Saturday, June 26, 2010

There were words spoken that I should never had said to my wife. They started a conflict that would take many years to resolve. And maybe it’s still not completely overcome. My wife and I could raise children and build houses together, but somewhere in there, at the last hours of an evening we would find ourselves in separate rooms.

Looking back it was no one’s fault. But I blamed her for things that I shouldn’t have. And so my words fanned the fire of conflict which born confusion and anger.

There was a time I blamed others for my son’s death, but I was wrong. When a small vial of heparin appeared it shook me from a dream. For Matt was on it during that last night before all things changed.

I wanted things to be different, but they weren’t and so anger engaged and raged inside, and then came forth the words that I should not have said.
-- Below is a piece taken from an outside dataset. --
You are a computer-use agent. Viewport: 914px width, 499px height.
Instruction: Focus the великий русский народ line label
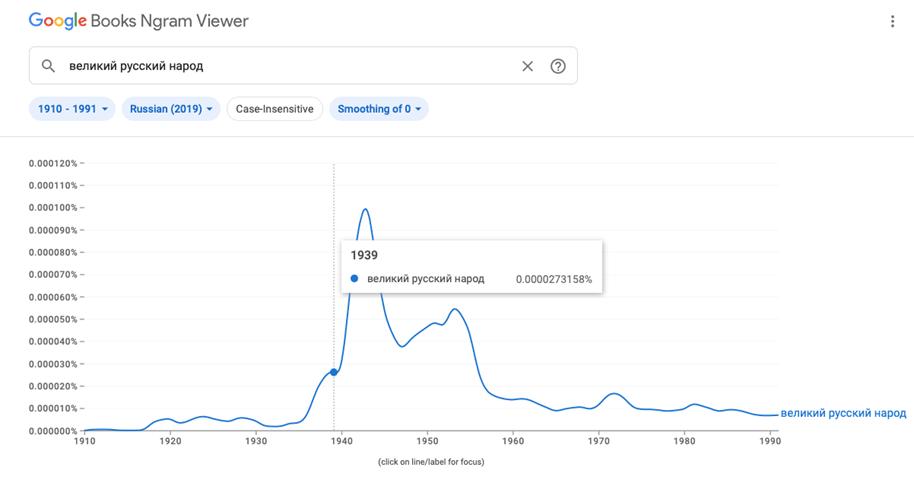[843, 413]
Other words would follow in the years to come, but now they are no more. There was no one to blame, no one to be angry with. Just because I thought certain thoughts and made judgments I came to believe were true, did not make them so.

There are people I have hurt, for this I am deeply sorry. Maybe there are words that could justify it, but I will not try to find them. Maybe it is to honor the past and learn from it, but to not live in it. But also to remember how I still love the ones I have loved before. It seems because a relationship ends and communication ceases we forget. But I would not be here in this time and place if it wasn’t for them.

Thursday, June 17, 2010

There is a opera house in Paris. Walking through its’ doors there are steps that lead you into the past. Within its corridors are the voices of long since gone. There are the seats of dignitaries and the aristocrats. How many generations have taken their seats, how many governments have come and gone. How many performers have brought smiles and tears. How many have come before us. How many more will come again.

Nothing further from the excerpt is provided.